I have a small “Circle of Trust” – it’s probably an outcome of being in HR for 20 years. Too many times I’ve shared things with people I thought would ‘know’ better, only to later find out some stuff was shared, that shouldn’t have been shared. Ultimately, I blame myself – and the circle grows smaller. Circles of trust work professionally and personally – some of us will have overlaps – or you might have two completely different circles. Your circles will change as you change organizations and positions – your lunch pal Ted was in the circle of trust, then he got promoted to a new position – alas, Ted is now out of the circle.
The cool thing about a Circle of Trust is that you don’t have actually tell someone you’re in the circle, or that they are out of the circle. You can – but it isn’t necessary. When someone’s in the circle the thing that is important is that ‘you’ can trust them with information. Others might not find them trustworthy, but you do, so they make your circle. The individuals within your circle don’t even have to know each other, or know each of them are in the circle. It’s yours – you decide, you undecide – keep it to yourself.
A question I like to ask Leaders and Executives is who is in your Circle of Trust? Not names – but give me function and level – I.E., a VP in Finance, Operations Director, etc. I’m looking for one ingredient in the answer – do they have someone in HR in their circle? You would be shocked at how often a non-HR leader does not have someone from HR in their circle. I like to think of myself and my peers in HR is being the ‘ultimate’ circle of trust partners! If there was a Circle of Trust draft – HR should always have first round selections. Simple – we are the keepers of the secrets. So, why don’t leaders have HR in their circle?
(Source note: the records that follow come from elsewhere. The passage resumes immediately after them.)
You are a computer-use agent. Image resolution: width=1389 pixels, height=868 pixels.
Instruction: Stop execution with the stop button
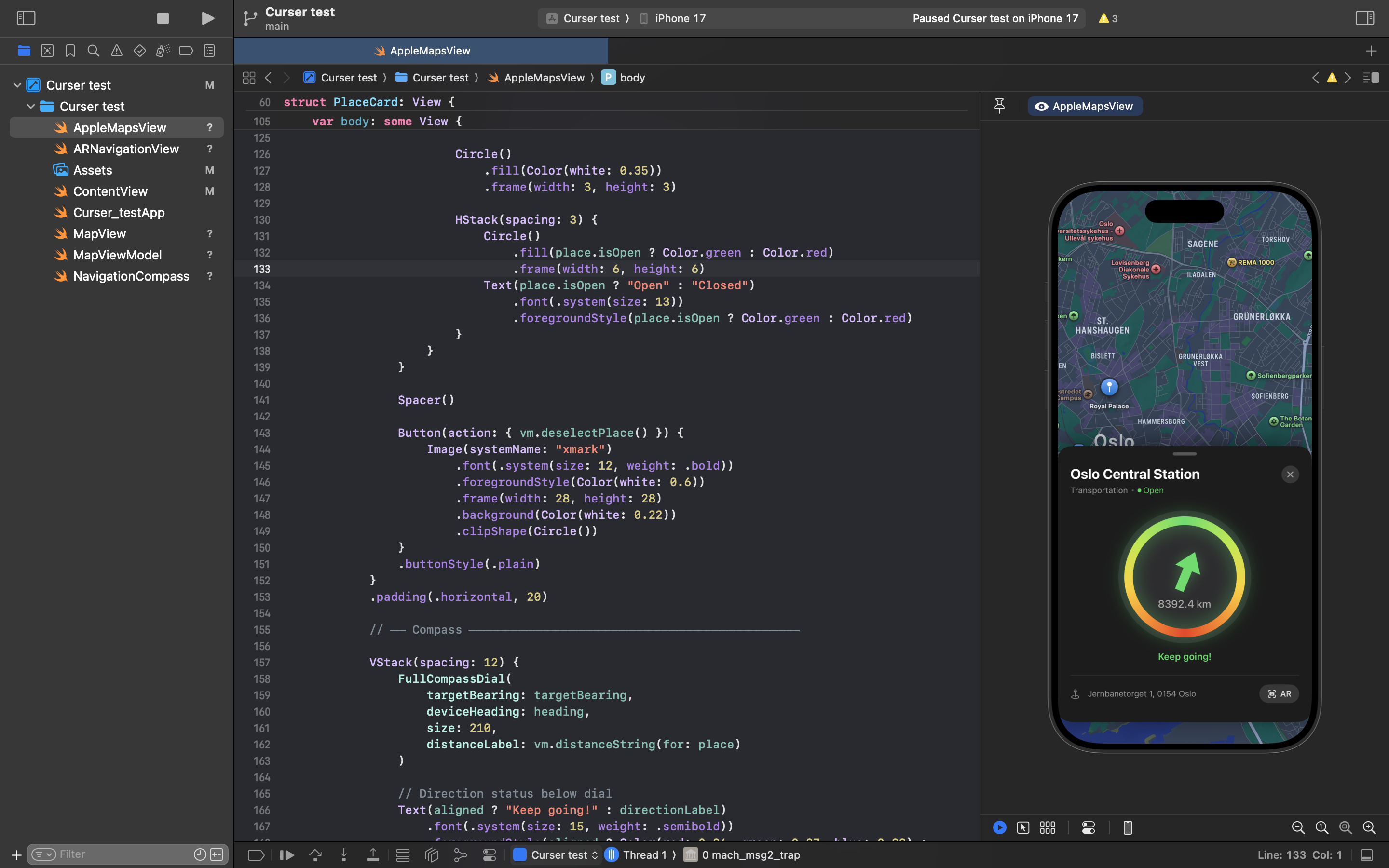coord(163,18)
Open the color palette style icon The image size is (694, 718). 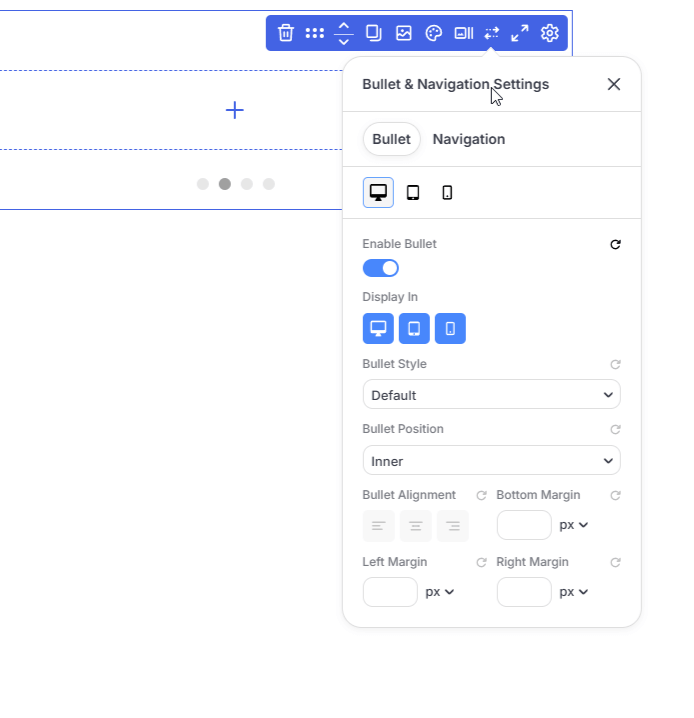coord(433,33)
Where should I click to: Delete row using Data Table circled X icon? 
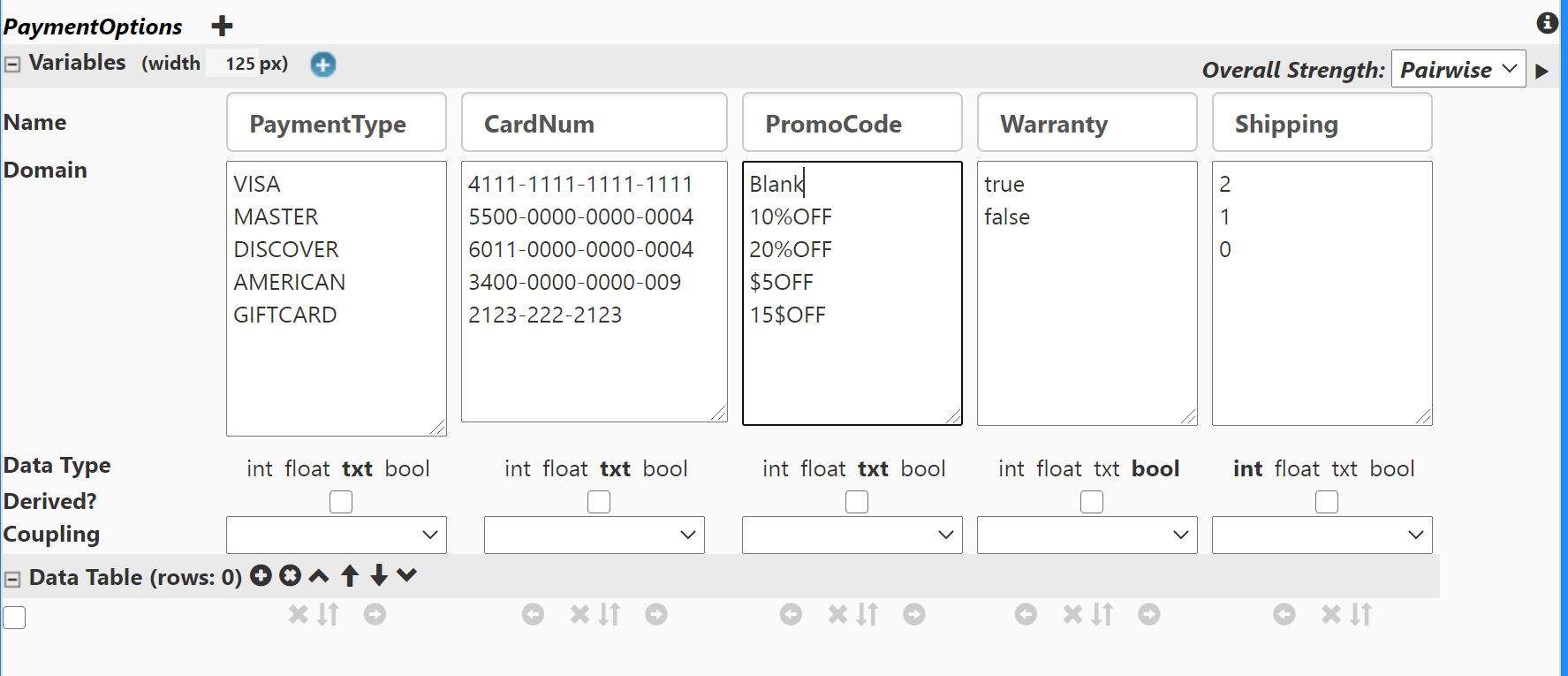pyautogui.click(x=290, y=576)
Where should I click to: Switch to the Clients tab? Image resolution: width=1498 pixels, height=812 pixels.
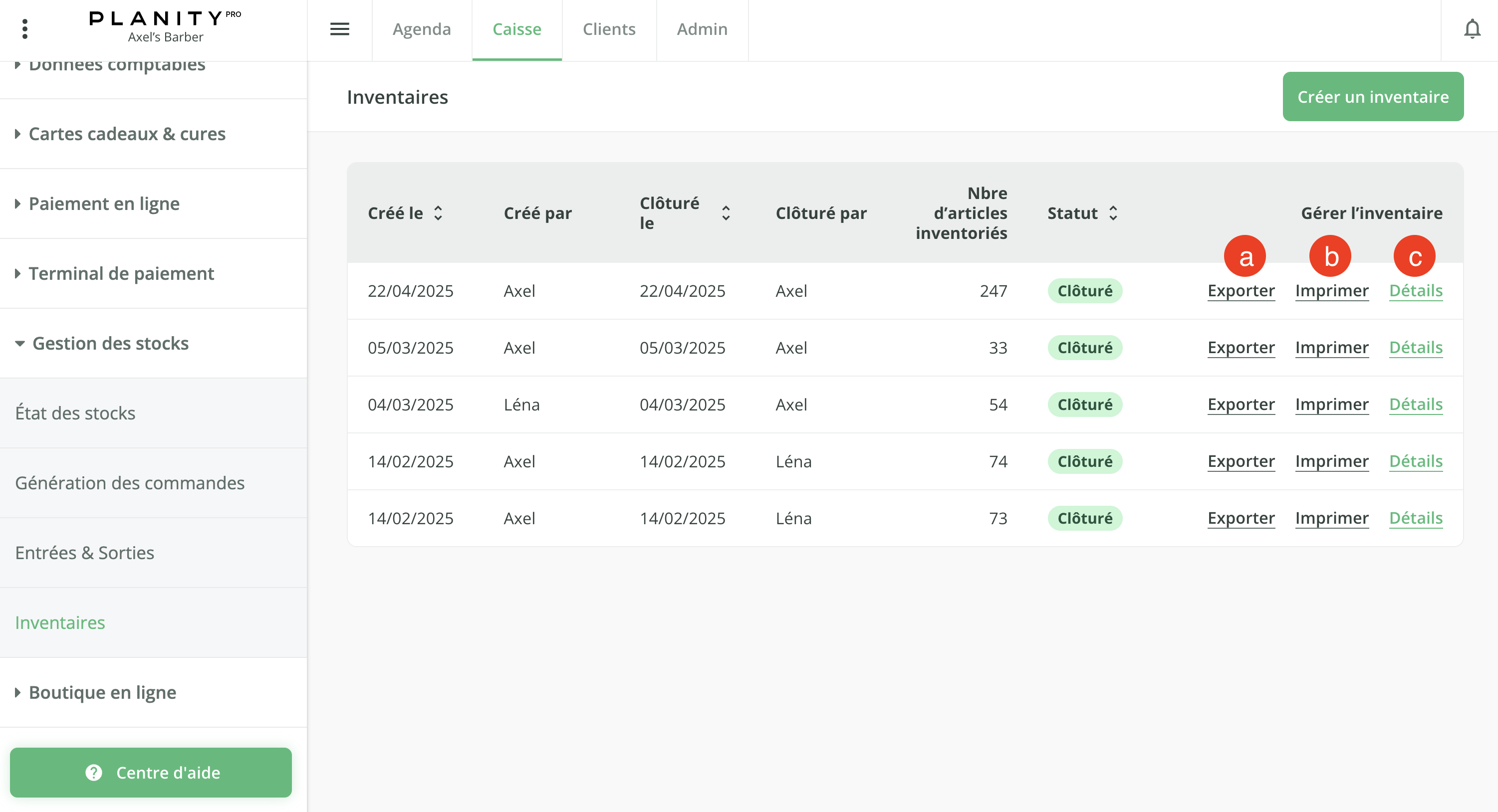click(609, 29)
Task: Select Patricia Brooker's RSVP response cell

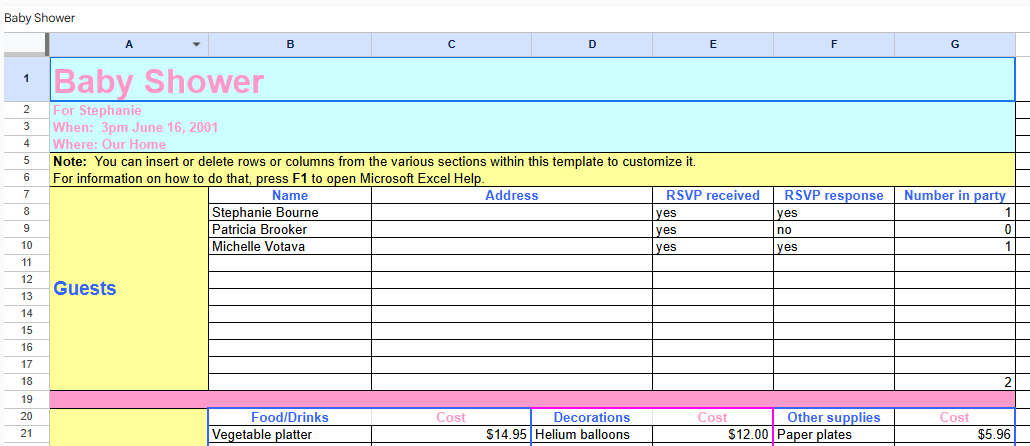Action: click(834, 230)
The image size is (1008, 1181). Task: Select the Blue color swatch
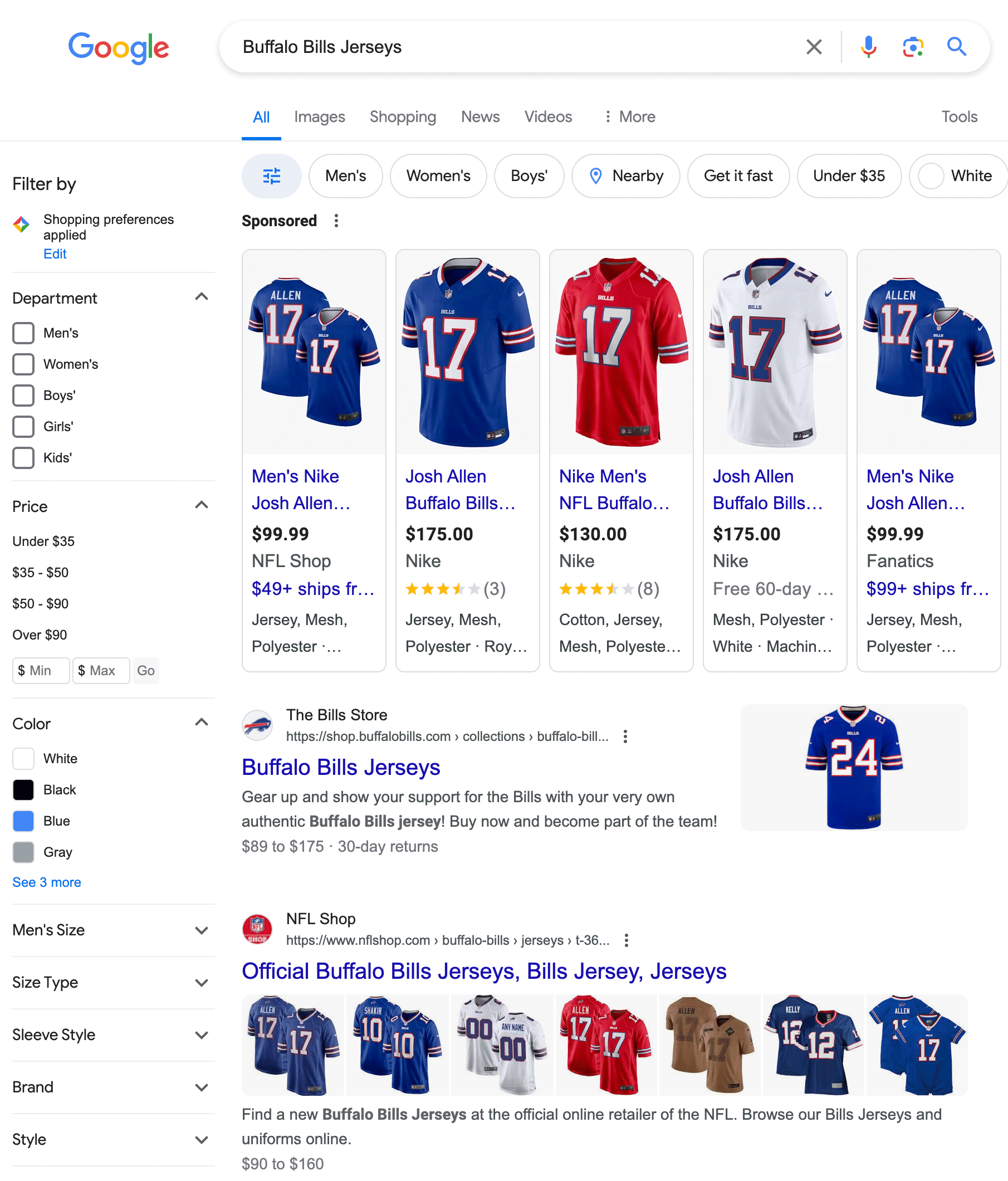click(23, 821)
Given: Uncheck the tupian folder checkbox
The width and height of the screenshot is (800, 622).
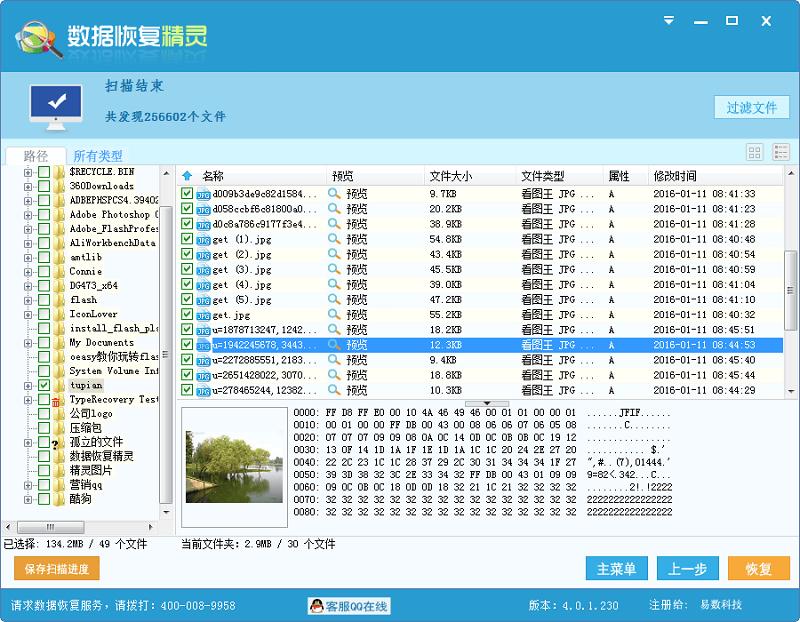Looking at the screenshot, I should 46,386.
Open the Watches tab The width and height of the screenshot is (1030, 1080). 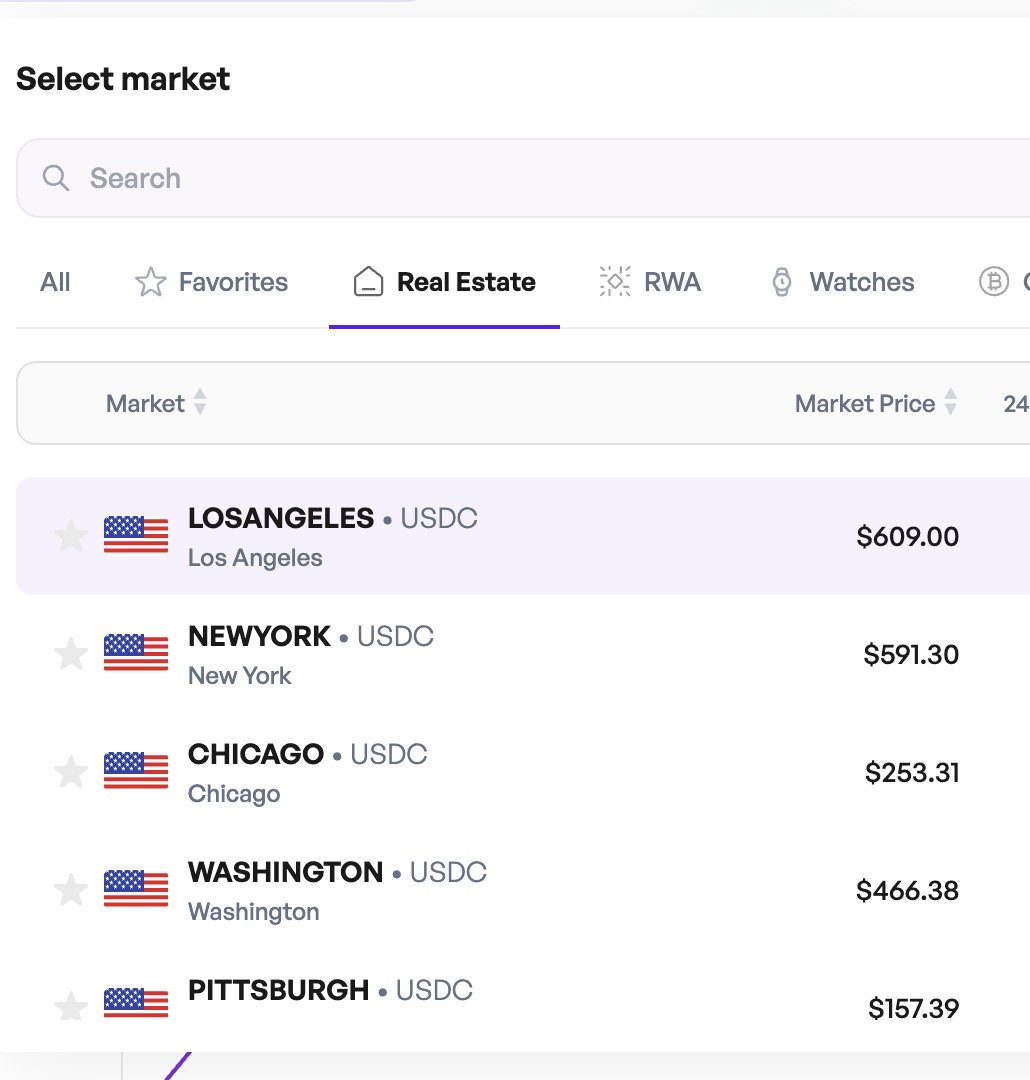(842, 283)
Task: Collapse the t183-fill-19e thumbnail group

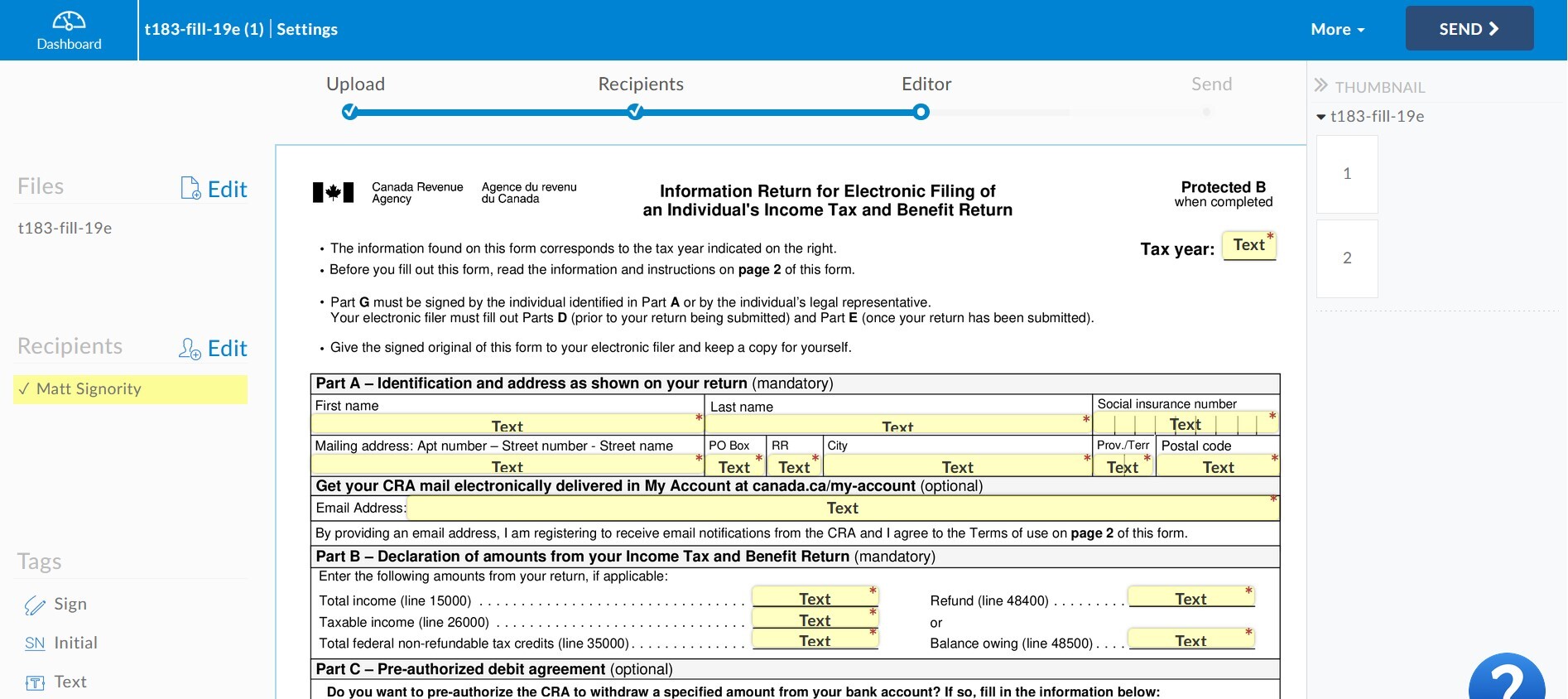Action: 1321,117
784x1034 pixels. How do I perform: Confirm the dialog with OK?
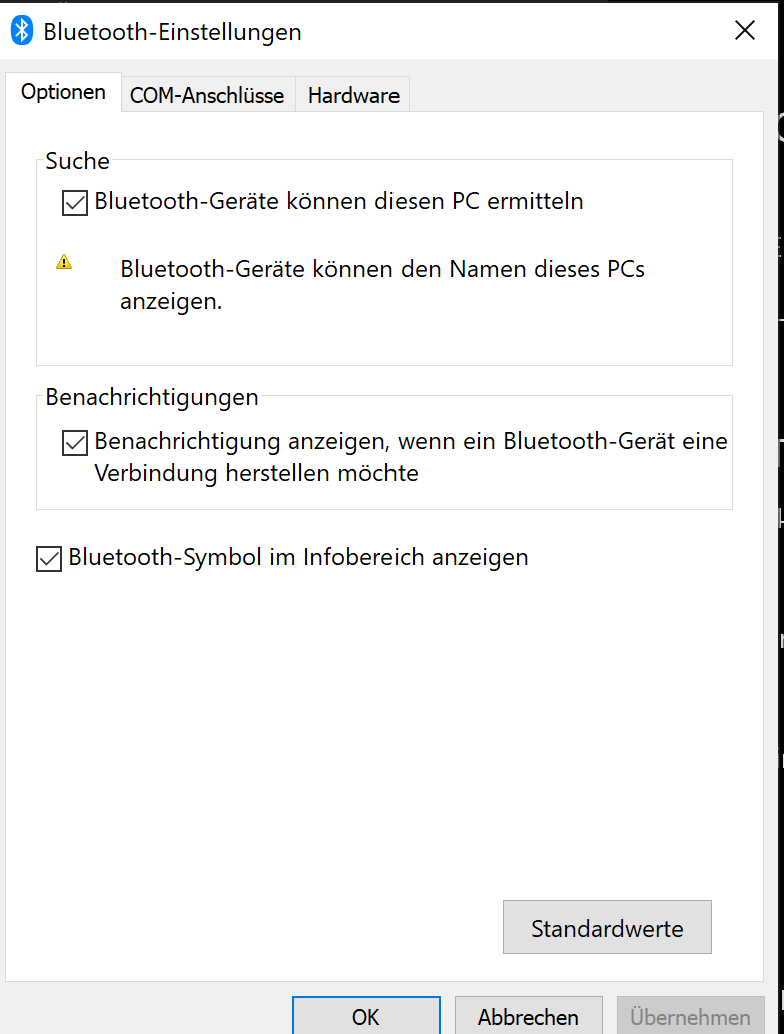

Let’s answer that by looking at our own Circle membership. Most of us come into contact with the same folks on a daily basis. Most of those folks are within our direct functional area, and those closest to us in proximity. If I’m in Marketing – my circle will probably have marketing folks in it, maybe a finance person, maybe even a marketing vendor that is critical to our business, etc. Unless HR is sitting next to me, or across the hall, and I don’t have daily dealings with them – why would they make my circle? The reason HR isn’t in enough leaders Circles of Trust in your organization is because HR isn’t making this happen.
That being said, I tell leaders constantly, you ‘Must Have HR In Your Circle of Trust“. Leaders hate being told this. “Oh, Tim, they just muck everything up and tell me ‘No’!” Yep – that’s what they do – because you don’t have a relationship with them – so they go all CYA. Leaders need to reach out and create a strong relationship with HR – so strong that when the Circle of Trust gets pulled together – someone from HR is there closing the circle with them. Don’t get me wrong – if you’re an HR pro and you can’t count a number of Circles you are a part of with Leaders outside of HR – you’re probably thought of us worthless. Sorry, but it’s true. Get out and build relationships – and when given a chance to join a Circle of Trust – don’t blow it – don’t break the trust – the eventual success of your HR career demands this.
Thanks for sharing this, Tim.
Ultimately life is about relationships.
I don’t think it’s on the onus of the business to integrate HR into the business so much as I think it’s on HR to prove they belong within that circle, though.
Insightful post as always.
Thanks for sharing, and keep writing.